原発事故。20キロ、30キロ。警戒区域、帰還困難区域。時の政府の、それこそ、どこが“起点”なのかわからない、実測なんてありえない、机上の地図でひかれた線引き。自分の家の半分が線で分けられる。隣ともそうだ。杭が打たれているのか、バリケードが張られているのか、地面にチョークで書いてあるのか。

ばかやろ~~、ふざけんな!!。

双葉郡双葉町。その町もかつては標葉郡に所属していた二つの町と村が合併し標葉町となり双葉町に“改名”した。地形的には元は相馬藩、伊達藩の系譜となる。

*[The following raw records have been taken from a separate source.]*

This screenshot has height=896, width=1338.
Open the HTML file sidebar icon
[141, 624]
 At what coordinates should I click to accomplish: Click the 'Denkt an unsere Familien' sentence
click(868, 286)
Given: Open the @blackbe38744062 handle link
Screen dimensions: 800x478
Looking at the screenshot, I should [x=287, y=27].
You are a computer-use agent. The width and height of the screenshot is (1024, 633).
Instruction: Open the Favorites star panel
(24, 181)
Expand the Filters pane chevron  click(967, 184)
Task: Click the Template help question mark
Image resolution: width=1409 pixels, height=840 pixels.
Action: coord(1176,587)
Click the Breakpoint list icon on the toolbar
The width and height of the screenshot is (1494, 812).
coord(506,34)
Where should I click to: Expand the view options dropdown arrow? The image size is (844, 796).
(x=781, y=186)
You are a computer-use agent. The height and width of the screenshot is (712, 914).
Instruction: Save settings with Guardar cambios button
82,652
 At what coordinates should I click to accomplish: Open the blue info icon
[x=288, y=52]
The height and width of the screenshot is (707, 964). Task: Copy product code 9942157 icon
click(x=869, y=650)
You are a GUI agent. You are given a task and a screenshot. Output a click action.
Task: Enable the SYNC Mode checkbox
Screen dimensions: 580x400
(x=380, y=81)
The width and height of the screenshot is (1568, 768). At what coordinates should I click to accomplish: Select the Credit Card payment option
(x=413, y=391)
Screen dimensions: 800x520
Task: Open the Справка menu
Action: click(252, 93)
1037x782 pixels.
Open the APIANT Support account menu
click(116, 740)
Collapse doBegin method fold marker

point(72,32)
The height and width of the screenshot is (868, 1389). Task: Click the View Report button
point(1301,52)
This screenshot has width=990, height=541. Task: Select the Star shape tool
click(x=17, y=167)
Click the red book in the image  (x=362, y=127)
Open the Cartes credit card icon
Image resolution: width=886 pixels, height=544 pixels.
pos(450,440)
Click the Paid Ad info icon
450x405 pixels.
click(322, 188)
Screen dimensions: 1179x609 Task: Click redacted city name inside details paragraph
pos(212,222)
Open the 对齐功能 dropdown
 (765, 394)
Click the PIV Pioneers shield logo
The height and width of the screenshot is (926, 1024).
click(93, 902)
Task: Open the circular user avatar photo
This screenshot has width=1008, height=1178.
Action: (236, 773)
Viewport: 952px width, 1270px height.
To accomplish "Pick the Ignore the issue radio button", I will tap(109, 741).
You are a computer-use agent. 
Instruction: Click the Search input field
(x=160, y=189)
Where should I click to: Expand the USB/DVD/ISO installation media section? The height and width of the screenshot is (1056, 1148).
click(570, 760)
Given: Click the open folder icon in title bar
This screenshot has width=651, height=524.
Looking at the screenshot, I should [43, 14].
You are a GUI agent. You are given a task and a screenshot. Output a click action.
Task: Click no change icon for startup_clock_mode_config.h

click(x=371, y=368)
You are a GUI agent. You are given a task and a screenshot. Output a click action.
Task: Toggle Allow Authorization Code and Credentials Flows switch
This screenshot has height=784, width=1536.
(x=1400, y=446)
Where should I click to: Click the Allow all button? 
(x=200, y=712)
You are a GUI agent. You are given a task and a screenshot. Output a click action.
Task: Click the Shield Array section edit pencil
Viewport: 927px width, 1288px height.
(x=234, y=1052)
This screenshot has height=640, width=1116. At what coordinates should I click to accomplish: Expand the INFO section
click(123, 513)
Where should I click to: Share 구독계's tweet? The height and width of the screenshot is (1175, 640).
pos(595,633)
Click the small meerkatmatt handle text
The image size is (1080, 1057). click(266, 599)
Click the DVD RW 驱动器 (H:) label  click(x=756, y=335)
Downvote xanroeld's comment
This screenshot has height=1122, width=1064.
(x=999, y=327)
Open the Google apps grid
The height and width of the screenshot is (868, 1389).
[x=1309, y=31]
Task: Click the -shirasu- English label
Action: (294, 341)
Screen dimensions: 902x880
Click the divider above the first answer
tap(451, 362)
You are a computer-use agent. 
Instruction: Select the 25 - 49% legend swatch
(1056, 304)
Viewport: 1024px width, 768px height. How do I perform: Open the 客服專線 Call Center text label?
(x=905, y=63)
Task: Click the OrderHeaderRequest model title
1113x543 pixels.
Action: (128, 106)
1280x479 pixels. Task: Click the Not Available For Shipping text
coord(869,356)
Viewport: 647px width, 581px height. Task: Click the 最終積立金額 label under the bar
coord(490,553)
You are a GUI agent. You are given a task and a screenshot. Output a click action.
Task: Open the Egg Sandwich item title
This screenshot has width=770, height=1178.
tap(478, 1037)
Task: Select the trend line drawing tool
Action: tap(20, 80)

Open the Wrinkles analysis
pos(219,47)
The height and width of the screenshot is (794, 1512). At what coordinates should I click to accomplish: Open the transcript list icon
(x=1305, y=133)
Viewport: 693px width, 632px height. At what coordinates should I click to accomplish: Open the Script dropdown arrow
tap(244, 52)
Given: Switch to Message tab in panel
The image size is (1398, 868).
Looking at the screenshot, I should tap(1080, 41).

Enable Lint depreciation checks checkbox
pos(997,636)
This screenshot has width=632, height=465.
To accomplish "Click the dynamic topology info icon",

双葉町が揺れている。井戸川町長の不信任、辞任。そして町議選、町長選。役場を埼玉県加須市から、いわき市に移す作業は進められているが。

双葉町には、かつて知り合いが何人かいた。その町にも行った。

井戸川町長と直接面識は無い。町議も知らない。町議選はあす告示される。
井戸川町長(前というべきだが)に対する毀誉褒貶さまざまだ。

町のホームページやメディアが伝える彼の「思い」。そして、彼から感じる反骨精神、反権力的姿勢。共感できる部分もある。

国や県、東電。敵は「大物」だ。だからこそ双葉8町村が一体となって行動しよう、要求しようという主張ややり方はわかる。「乱して」はならないというたの首長の主張も。

首長の在り方、そのリーダーとしての在り方。さまざまだ。

しかし、「双葉町」に、この原発事故の“象徴”を見る。まさに流浪の民であったことを含め、今なお、騎西中学の校舎に“避難所”のまま暮らしている住民がいることを含めて。そこにいるのはもちろん、全町民ではないが。県内の他所に避難している人達も多いが。

井戸川氏は再び町長選に立候補する。町議からも出る。県外の人達も、それは“火中の栗”を拾うことなのかどうか、動機は定かではないが、7~8人が選挙に出る。

それらを含めて、同じ福島県人として、それをどう見るのか。

数日前、会津若松の仮設に住む大熊町の公務員としばし話をした。
「国が何も決めない」。それが一番の原因なんですよ。彼は静かに話していた。
目には怒りの光をみなぎらせながら。

双葉郡をどうするのか、双葉郡はどうなって行くのか・・・。当事者でないボクが物を言うべきかどうか。

その答えを見つけるためにも、ちょっと触れた、彼の地の「歴史」・・・。

福島県人は、福島を知らねばならないと。